Three studies based on the combination of CEUS and USE [160,161] or SWI [171] in the setting of CD showed that combined techniques present an increased ability to differentiate inflammation from fibrosis. The utility of CEUS for fibrosis assessment had been suggested before in a quantitative study in CD patients in which fibrosis seemed to be associated with reduced blood volume and blood flow [172]. However, CEUS did not show similar performance in a 2018 study with 25 CD patients who were evaluated before elective surgery [166]. Despite these conflicting results and the need to recur to an intravenous contrast agent, CEUS seems to add diagnosis value to other imaging techniques. Still, more studies are warranted to explore its full potential.
Even though only a few studies have resorted to Doppler-ultrasonography for the assessment of IBD patients, this technique also deserves mention in this section. In 2013, a study designed to assess the accuracy of US parameters for the evaluation of mural inflammation in CD revealed a significantly negative association between color Doppler grade and fibrosis score (r = −0.584, p = 0.001) [165]. Later, Sasaki and colleagues demonstrated that color Doppler was able to predict tissue inflammation and fibrosis in small-intestinal CD lesions (p < 0.05) [173].
At this point, CSI techniques have proven to be valuable tools in the attempt to measure fibrosis non-invasively, and ongoing research will be pivotal to defining validated measurement protocols with high accuracy and specificity while guaranteeing minimal risks for patients. In fact, from all the available data and clinical evidence, even though none of the available methodologies is capable of defining the fibrotic component of a CD stricture accurately, MRE-based modalities have proven to be the more advanced for the non-invasive assessment of severe fibrosis in stricturing CD, followed by US-based techniques.
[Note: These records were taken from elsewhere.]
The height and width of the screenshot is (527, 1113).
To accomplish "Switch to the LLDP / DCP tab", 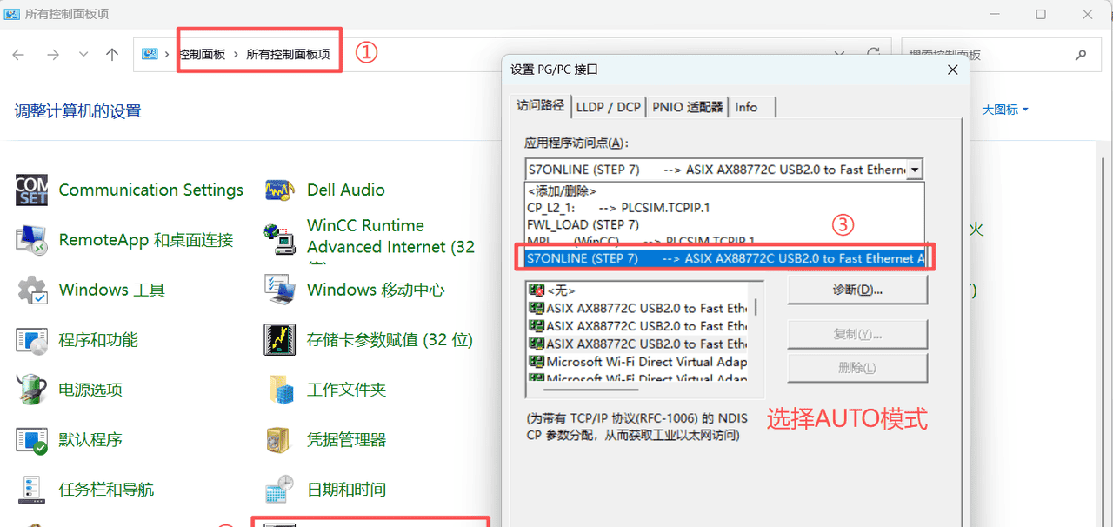I will click(608, 107).
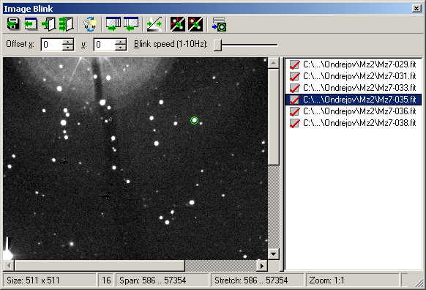
Task: Uncheck the Mz7-029.fit image checkbox
Action: point(294,64)
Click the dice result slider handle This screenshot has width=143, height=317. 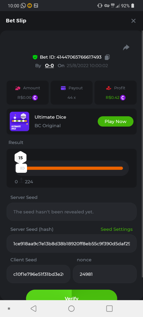[x=21, y=168]
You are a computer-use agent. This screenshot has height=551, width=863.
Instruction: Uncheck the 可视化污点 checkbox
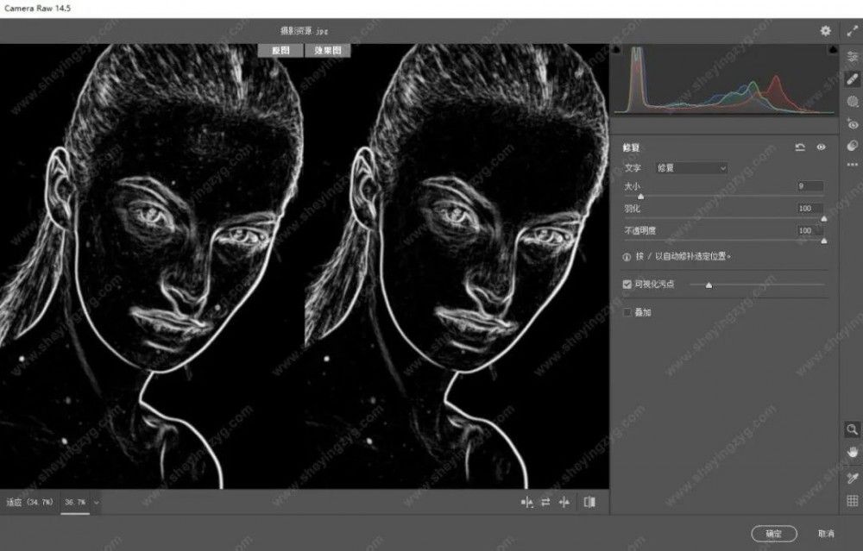click(x=627, y=284)
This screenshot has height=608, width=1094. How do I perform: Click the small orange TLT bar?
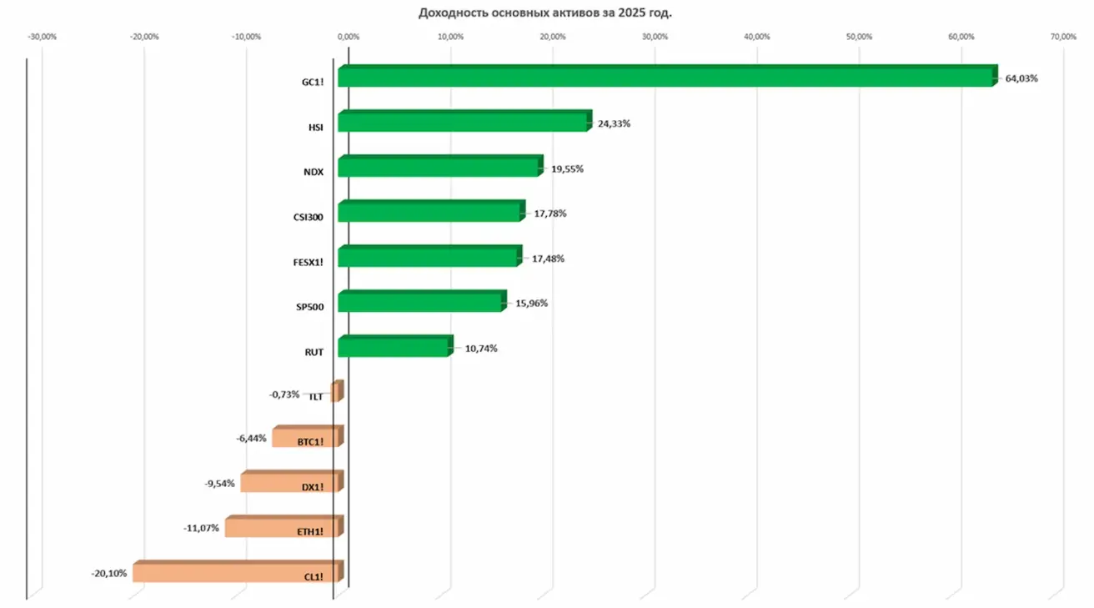336,392
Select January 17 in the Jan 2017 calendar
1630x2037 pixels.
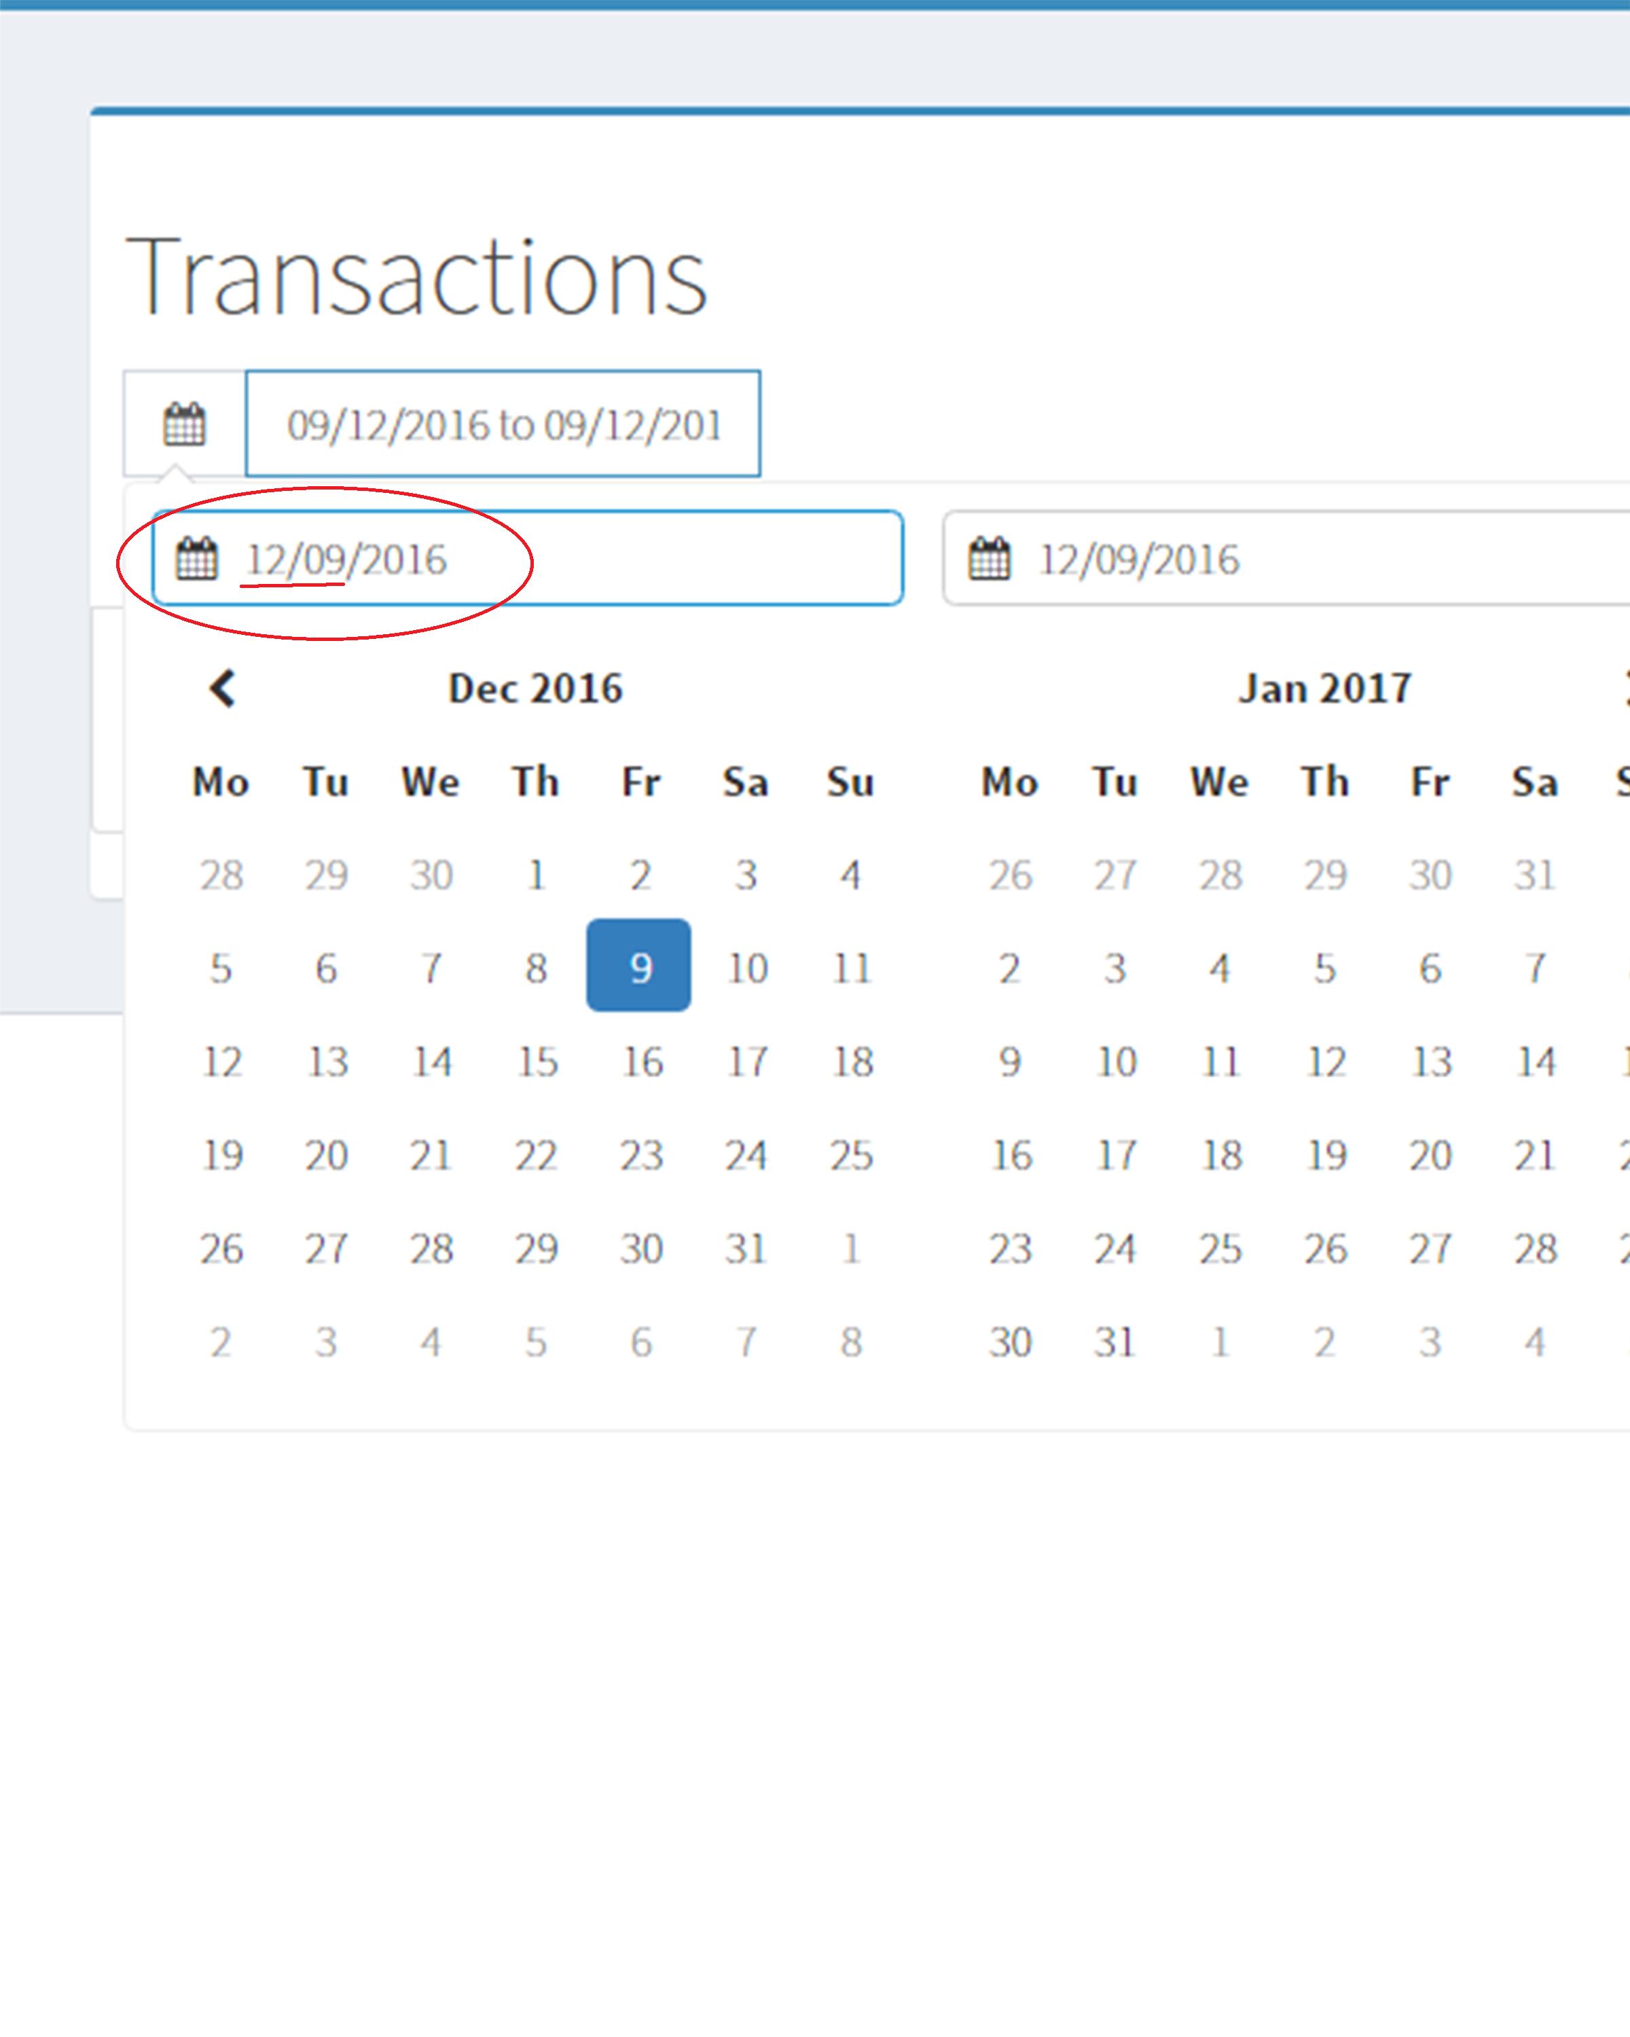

Despite the uncertainties regarding future advances in this field, it is undebatable that the evaluation and diagnosis of fibrosis in IBD requires a multidisciplinary approach involving gastroenterologists, radiologists, pathologists, surgeons, and nurses, among others. Overall, patients benefit from regular monitoring with biomarkers and imaging techniques and from deep clinical discussions in a multidisciplinary setting. In addition, the development of effective referral processes, improved access, and departmental guidelines/pathways with the identification of quantifiable quality indicators creates conditions to provide patients with the best possible diagnosis, treatment, and follow-up [174].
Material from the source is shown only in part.